Continue the review of The Night Before below, picking up directly after its final sentence.

■ Selected excerpt
+ + + +
‘The Night Before’ Review | It’s a Wonderful Spliff

Films about man-children in their 30’s, finally coming to terms with coming of age. There’s not a damned thing wrong with them, at least in theory. After all, we live in a world driven by youth and nostalgia, so adults seem to take longer than ever to accept the fact that they’re not teenagers anymore. 

But one does wonder how often Seth Rogen, specifically, needs to learn a valuable lesson about growing up before it finally sinks in. For that matter, what about his audiences, who shell out their hard-earned money over and over to be told, essentially, that the time has come to move on from Seth Rogen comedies? When will they finally take the hint and invest in films that don’t involve smoking weed and beating people up and panicking over the on-set of real responsibility?

If The Night Before is any indication, it won’t be anytime soon. Jonathan Levine’s new comedy is an often hilarious, almost always funny R-rated comedy for the holidays, in which old friends do drugs and wander the streets of New York City as one last hurrah before they settle into more serious pursuits, like marriage, career and getting over an ex-girlfriend. It’s proof that there’s still life in the genre, not so much because The Night Before offers anything particularly new (since the bromance Christmas shenanigans were already done well, and even wackier, in A Very Harold & Kumar 3D Christmas) but because it’s still fodder for genuinely funny comedy.
+ + + +
■ Given records
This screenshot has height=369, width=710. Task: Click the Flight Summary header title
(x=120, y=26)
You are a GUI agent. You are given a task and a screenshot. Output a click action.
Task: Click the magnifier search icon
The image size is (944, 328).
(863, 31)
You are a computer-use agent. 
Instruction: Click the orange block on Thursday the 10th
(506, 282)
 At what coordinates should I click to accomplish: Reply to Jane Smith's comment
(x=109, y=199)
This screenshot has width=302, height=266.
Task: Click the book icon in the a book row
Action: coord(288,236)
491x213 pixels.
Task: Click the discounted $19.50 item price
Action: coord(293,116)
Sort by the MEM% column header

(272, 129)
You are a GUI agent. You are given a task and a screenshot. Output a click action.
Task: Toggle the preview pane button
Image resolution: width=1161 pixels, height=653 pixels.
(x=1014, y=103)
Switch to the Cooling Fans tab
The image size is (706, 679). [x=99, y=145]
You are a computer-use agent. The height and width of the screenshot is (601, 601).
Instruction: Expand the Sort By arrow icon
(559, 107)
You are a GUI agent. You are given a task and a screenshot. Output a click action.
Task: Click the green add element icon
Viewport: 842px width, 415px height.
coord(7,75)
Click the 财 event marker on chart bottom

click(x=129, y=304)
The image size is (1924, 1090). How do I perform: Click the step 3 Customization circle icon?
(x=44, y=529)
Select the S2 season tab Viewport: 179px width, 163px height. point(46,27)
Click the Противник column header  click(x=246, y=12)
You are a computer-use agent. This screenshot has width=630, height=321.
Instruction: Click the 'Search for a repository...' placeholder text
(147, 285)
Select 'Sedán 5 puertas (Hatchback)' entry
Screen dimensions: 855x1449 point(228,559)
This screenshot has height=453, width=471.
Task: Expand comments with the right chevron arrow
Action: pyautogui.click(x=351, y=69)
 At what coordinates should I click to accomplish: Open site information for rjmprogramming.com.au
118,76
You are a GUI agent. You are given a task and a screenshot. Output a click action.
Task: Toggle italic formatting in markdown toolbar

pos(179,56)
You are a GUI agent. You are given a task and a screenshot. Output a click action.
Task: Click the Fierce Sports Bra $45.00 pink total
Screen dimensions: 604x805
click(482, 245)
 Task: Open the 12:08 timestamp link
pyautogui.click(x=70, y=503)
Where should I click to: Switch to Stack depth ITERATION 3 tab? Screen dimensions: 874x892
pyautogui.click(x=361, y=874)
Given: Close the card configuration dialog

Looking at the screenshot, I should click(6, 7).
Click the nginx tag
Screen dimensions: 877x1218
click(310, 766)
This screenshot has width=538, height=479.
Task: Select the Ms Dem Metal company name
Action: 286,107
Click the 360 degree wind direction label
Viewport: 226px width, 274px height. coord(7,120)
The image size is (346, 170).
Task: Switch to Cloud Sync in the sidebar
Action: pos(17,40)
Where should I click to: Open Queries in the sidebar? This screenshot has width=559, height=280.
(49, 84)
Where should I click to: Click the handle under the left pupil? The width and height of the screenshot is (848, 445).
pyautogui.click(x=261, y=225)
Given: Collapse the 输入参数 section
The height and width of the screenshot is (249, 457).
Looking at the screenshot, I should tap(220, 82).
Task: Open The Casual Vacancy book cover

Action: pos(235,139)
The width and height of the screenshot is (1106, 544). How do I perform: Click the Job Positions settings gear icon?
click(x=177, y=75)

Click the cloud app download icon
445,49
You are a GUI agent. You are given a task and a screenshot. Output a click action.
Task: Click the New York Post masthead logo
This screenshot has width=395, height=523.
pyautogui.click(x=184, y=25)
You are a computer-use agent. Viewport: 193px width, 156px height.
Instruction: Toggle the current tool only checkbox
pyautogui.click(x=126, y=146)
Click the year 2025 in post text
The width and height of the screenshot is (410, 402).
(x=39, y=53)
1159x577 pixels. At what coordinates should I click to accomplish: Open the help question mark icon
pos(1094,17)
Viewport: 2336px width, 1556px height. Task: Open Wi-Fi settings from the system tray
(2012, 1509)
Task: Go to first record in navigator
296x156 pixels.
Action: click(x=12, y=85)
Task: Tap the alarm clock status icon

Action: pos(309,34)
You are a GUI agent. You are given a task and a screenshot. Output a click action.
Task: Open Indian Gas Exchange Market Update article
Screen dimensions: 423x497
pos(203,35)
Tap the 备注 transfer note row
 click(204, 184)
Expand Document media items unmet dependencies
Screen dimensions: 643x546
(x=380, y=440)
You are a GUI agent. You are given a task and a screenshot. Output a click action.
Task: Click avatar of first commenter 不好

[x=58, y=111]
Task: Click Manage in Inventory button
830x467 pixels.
+ + + +
■ Output of the task
Columbia Pictures

Mostly, anyway. Few films fire off jokes as fast and furious as The Night Before without occasionally stumbling. But the gags that fall flat disappear from memory quickly, replaced instead by what works: a woman who actively worships at the feet of famous Christmas villains like Die Hard’s Hans Gruber, Seth Rogen’s nearly non-stop drug addled freak out, and Michael Shannon as the pot dealer “Mr. Green,” whose magic weed serves as the film’s Ghosts of Christmas Past (flashbacks), Present (hyper awareness) and future (paranoid delusions).

Keeping it all fairly grounded is Joseph Gordon-Levitt, Anthony Mackie and Rogen, who play best buds who are drifting apart because that’s just what best buds do. By the film’s conclusion they realize one of life’s lamest lessons: that having friends gets a lot harder as you grow up, even though friendship is always a necessity. These people have a genuine affection for each other in The Night Before, and it would take one hell of a Grinch to wish them ill-will.

The Night Before builds, rather impressively, to the Christmas party to end all Christmas parties, in which every scene that came before seems to pay off in one way or another. It’s almost enough to make one wonder whether Levine’s comedy will be worthy of a yearly rotation in December, if only for twenty- and thirty-somethings who haven’t yet mellowed into the smoother, more wholesome charms of It’s a Wonderful Life. For them, It’s a Wonderful Spliff will certainly do… at least until they finally pick up on The Night Before’s message, and actually move on with their lives.

Top Photo: Columbia Pictures

William Bibbiani (everyone calls him ‘Bibbs’) is Crave’s film content editor and critic. You can hear him every week on The B-Movies Podcast and watch him on the weekly YouTube series Most Craved and What the Flick. Follow his rantings on Twitter at @WilliamBibbiani.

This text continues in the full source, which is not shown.